PROVIDED DATA —
· · ·
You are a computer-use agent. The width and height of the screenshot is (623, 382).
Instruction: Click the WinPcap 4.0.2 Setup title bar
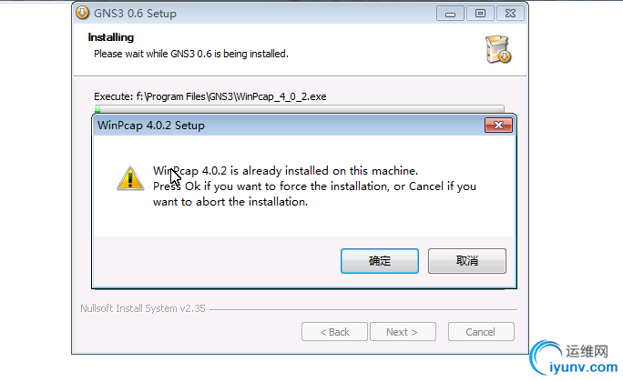[x=273, y=126]
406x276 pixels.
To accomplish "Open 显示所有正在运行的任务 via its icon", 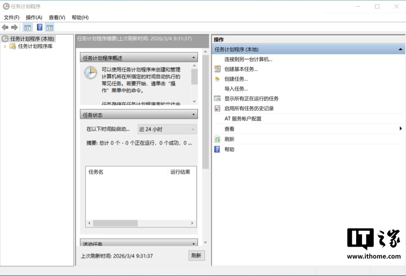I will click(x=217, y=98).
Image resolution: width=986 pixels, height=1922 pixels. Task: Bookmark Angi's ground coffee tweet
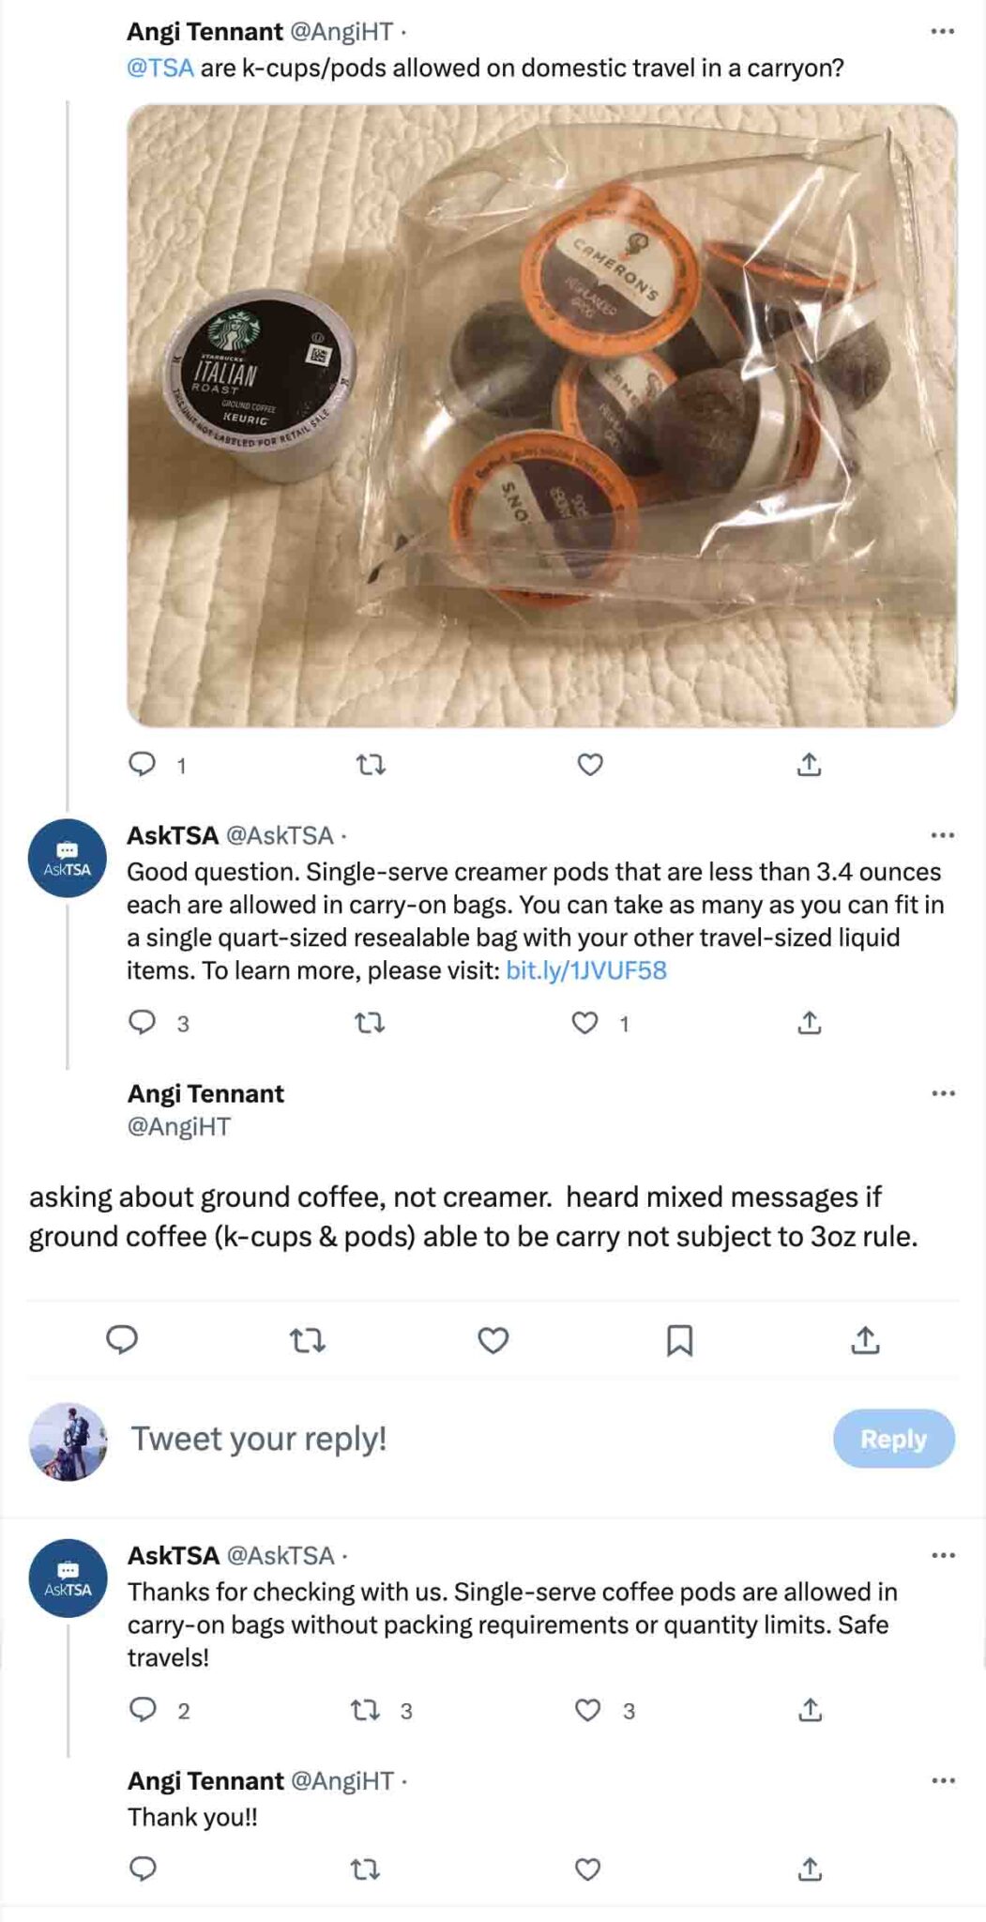(x=679, y=1340)

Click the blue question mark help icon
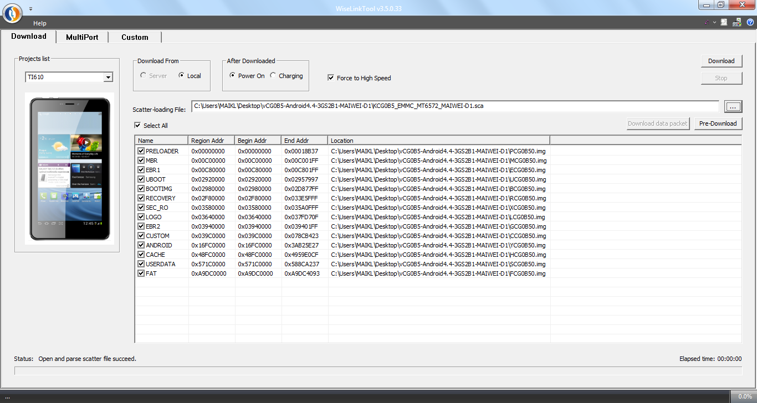(750, 23)
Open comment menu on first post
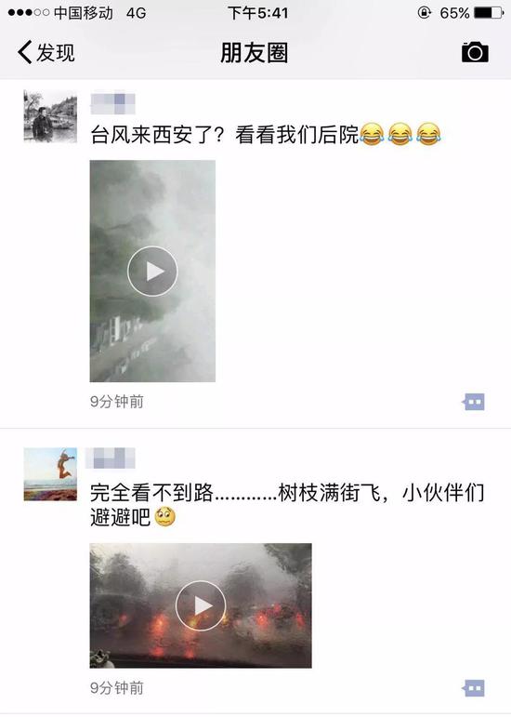 pos(473,402)
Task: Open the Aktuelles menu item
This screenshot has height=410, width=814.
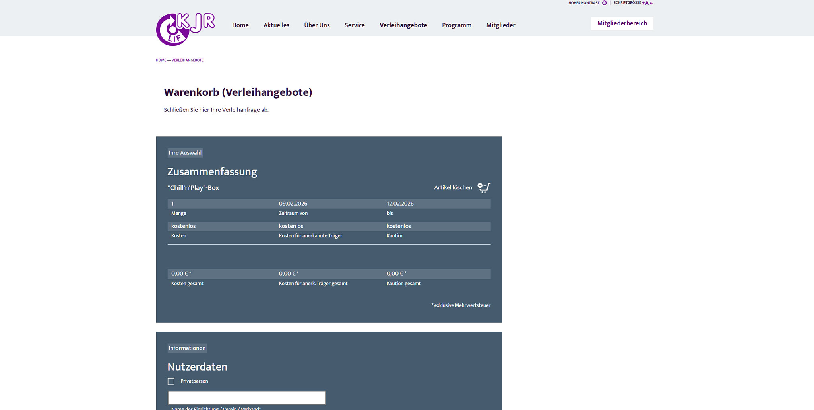Action: point(276,25)
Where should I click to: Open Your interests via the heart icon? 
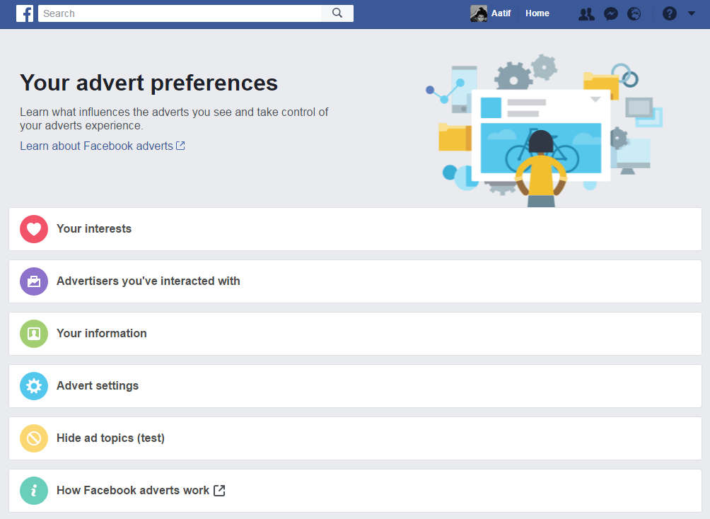tap(33, 229)
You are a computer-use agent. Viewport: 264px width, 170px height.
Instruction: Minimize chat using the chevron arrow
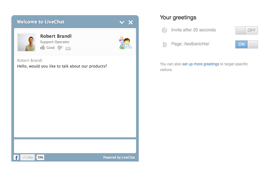point(122,22)
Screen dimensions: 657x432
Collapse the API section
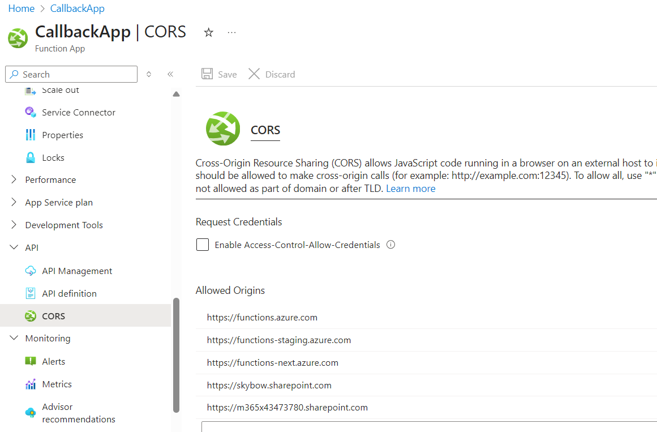(14, 247)
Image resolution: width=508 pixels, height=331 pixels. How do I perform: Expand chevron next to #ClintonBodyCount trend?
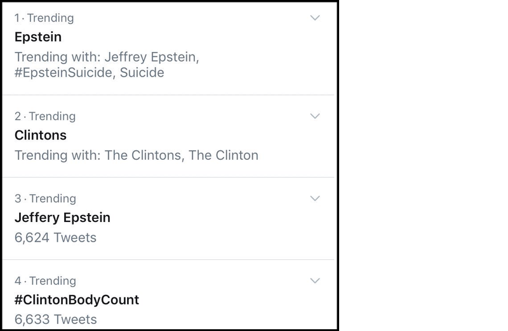pyautogui.click(x=314, y=280)
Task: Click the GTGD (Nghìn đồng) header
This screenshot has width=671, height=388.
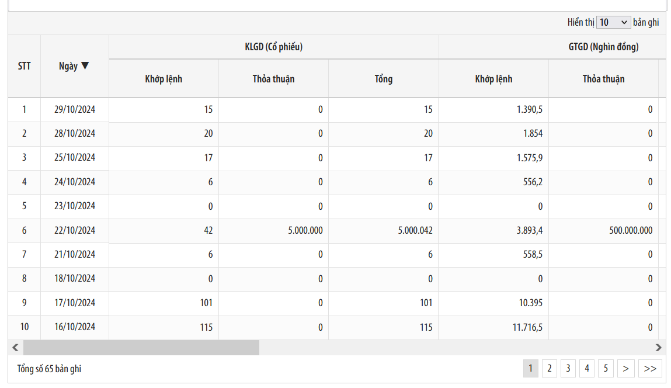Action: tap(603, 47)
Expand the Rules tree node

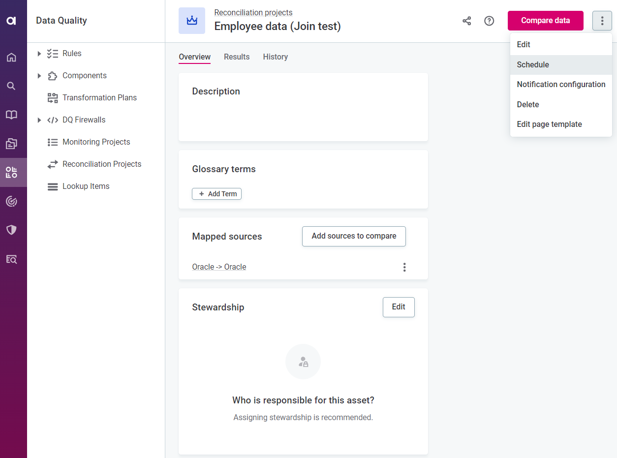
· · ·
WHAT THIS TASK INVOLVES —
For the word "computer", find all matching lines in the entries above and copy them out.

TASK ANSWER —
You are a computer-use agent. The width and height of the screenshot is (623, 382).
You are a computer-use agent. Viewport: 264px width, 170px height.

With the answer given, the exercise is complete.